Bürgerversammlung 05.10.2015
Bürgerversammlung - oder Bürgermeistervortrag ?
Über hundert Bürger waren am 5.10.2015 zur Bürgerversammlung im Sportheim Kemmern gekommen, um sich über die Gemeindearbeit des vergangen Jahres und die zukünftigen Herausforderungen v.a. durch den ICE-Ausbau zu informieren.
Erfreuliches konnten Bürgermeister Rüdiger Gerst und AWO-Vorstand Werner Dippold zu Beginn der Sitzung vermelden. Kemmerns Bevölkerung stehe den mittlerweile 26 in Kemmern untergebrachten Flüchtlingen sehr positiv gegenüber und bringe sich überdurchschnittlich gut in die Integrationsarbeit ein. Es habe bisher keinerlei Probleme gegeben. Auf die Frage eines Bürgers hinsichtlich des hohen Anteils der Asylbewerber aus den Balkanstaaten betonte Werner Dippold, wie wichtig - ganz unabhängig von Migrationshintergrund und Bleibechancen - ein freundlicher, offener und unverkrampfter Umgang der Bürger mit den Asylbewerbern sei. Denn auch wenn existenzielle, wirtschaftliche Not später vielleicht nicht als Bleibegrund ausreiche, so sei sie dennoch ein ernst zu nehmender Fluchtgrund und habe nichts mit dem gerne zitierten "Asylmissbrauch" zu tun. Außerdem nähmen Flüchtlinge, die später wieder zurück in ihre Länder müssten, die erfahrene Freundlichkeit mit und könnten sie nutzen, um im Heimatland für Veränderungen zu sorgen. Auch räumte er mit dem leidigen Gerücht auf, dass Hauseigentümer, die Wohnraum für Asylbewerber zur Verfügung stellten, horrende Mieten kassieren würden und an der Not der Menschen verdienten. Sie erhielten lediglich marktübliche Mieten.

## AUFLISTUNG
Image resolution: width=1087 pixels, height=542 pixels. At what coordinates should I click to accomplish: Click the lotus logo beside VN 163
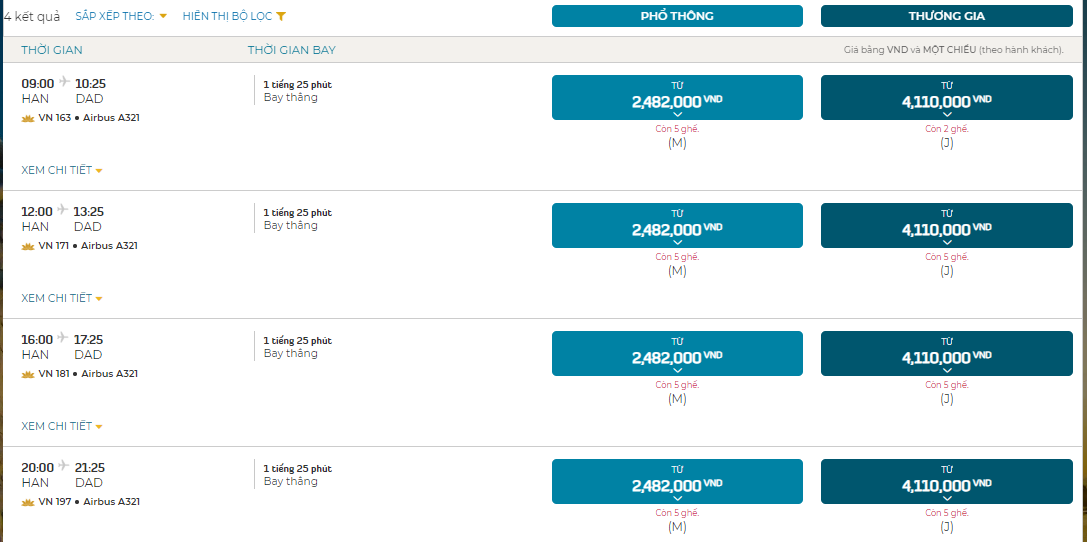coord(28,118)
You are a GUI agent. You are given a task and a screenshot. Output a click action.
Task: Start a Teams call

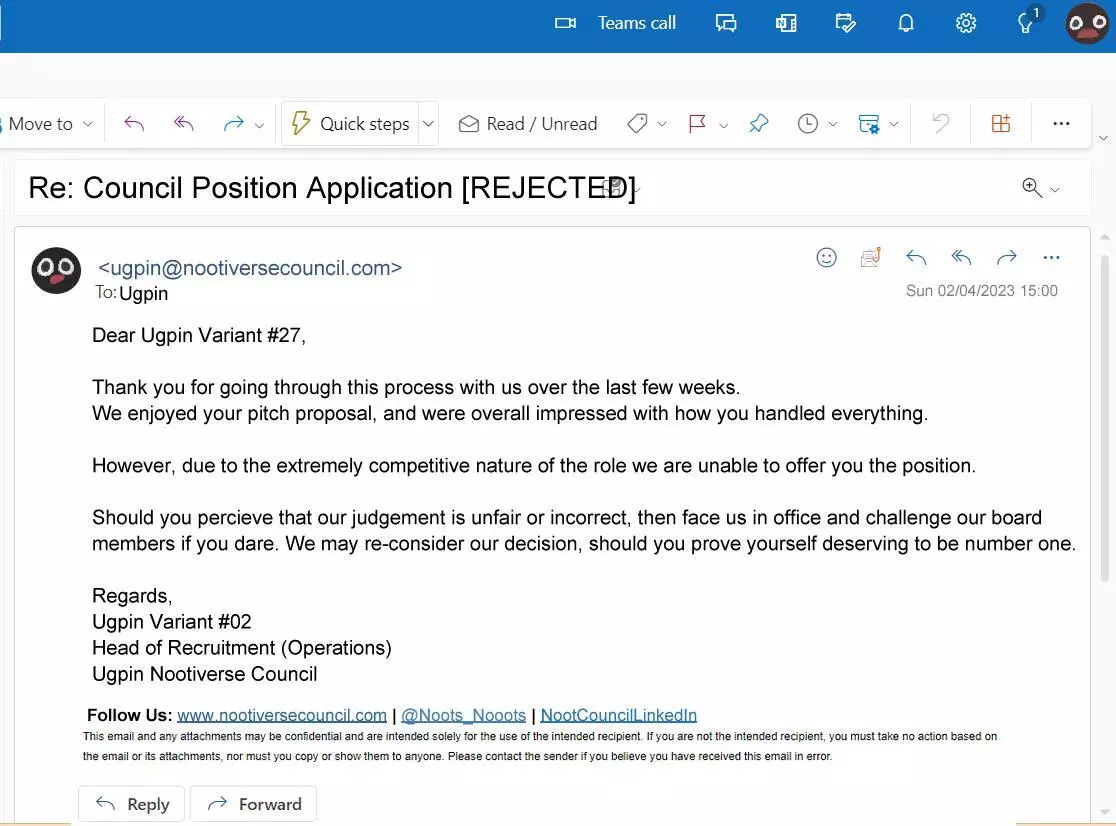point(615,23)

## AUFGABEN
a) Gib bitte den Text über die Bürgerversammlung in Kemmern vollständig und wortgetreu aus.
b) Ändere in der Auflistung den Abschnitt ab der Zeile mit „You are a GUI“ bis zum Ende der Auflistung: Ersetze „Teams“ durch „Zoom“ und lass alles andere unverändert. Gib nur diesen Abschnitt ohne die Bilder aus.

## ENDGÜLTIGE ANTWORTEN
a)
Bürgerversammlung 05.10.2015
Bürgerversammlung - oder Bürgermeistervortrag ?
Über hundert Bürger waren am 5.10.2015 zur Bürgerversammlung im Sportheim Kemmern gekommen, um sich über die Gemeindearbeit des vergangen Jahres und die zukünftigen Herausforderungen v.a. durch den ICE-Ausbau zu informieren.
Erfreuliches konnten Bürgermeister Rüdiger Gerst und AWO-Vorstand Werner Dippold zu Beginn der Sitzung vermelden. Kemmerns Bevölkerung stehe den mittlerweile 26 in Kemmern untergebrachten Flüchtlingen sehr positiv gegenüber und bringe sich überdurchschnittlich gut in die Integrationsarbeit ein. Es habe bisher keinerlei Probleme gegeben. Auf die Frage eines Bürgers hinsichtlich des hohen Anteils der Asylbewerber aus den Balkanstaaten betonte Werner Dippold, wie wichtig - ganz unabhängig von Migrationshintergrund und Bleibechancen - ein freundlicher, offener und unverkrampfter Umgang der Bürger mit den Asylbewerbern sei. Denn auch wenn existenzielle, wirtschaftliche Not später vielleicht nicht als Bleibegrund ausreiche, so sei sie dennoch ein ernst zu nehmender Fluchtgrund und habe nichts mit dem gerne zitierten "Asylmissbrauch" zu tun. Außerdem nähmen Flüchtlinge, die später wieder zurück in ihre Länder müssten, die erfahrene Freundlichkeit mit und könnten sie nutzen, um im Heimatland für Veränderungen zu sorgen. Auch räumte er mit dem leidigen Gerücht auf, dass Hauseigentümer, die Wohnraum für Asylbewerber zur Verfügung stellten, horrende Mieten kassieren würden und an der Not der Menschen verdienten. Sie erhielten lediglich marktübliche Mieten.

b)
You are a GUI agent. You are given a task and a screenshot. Output a click action.
Task: Start a Zoom call

point(615,23)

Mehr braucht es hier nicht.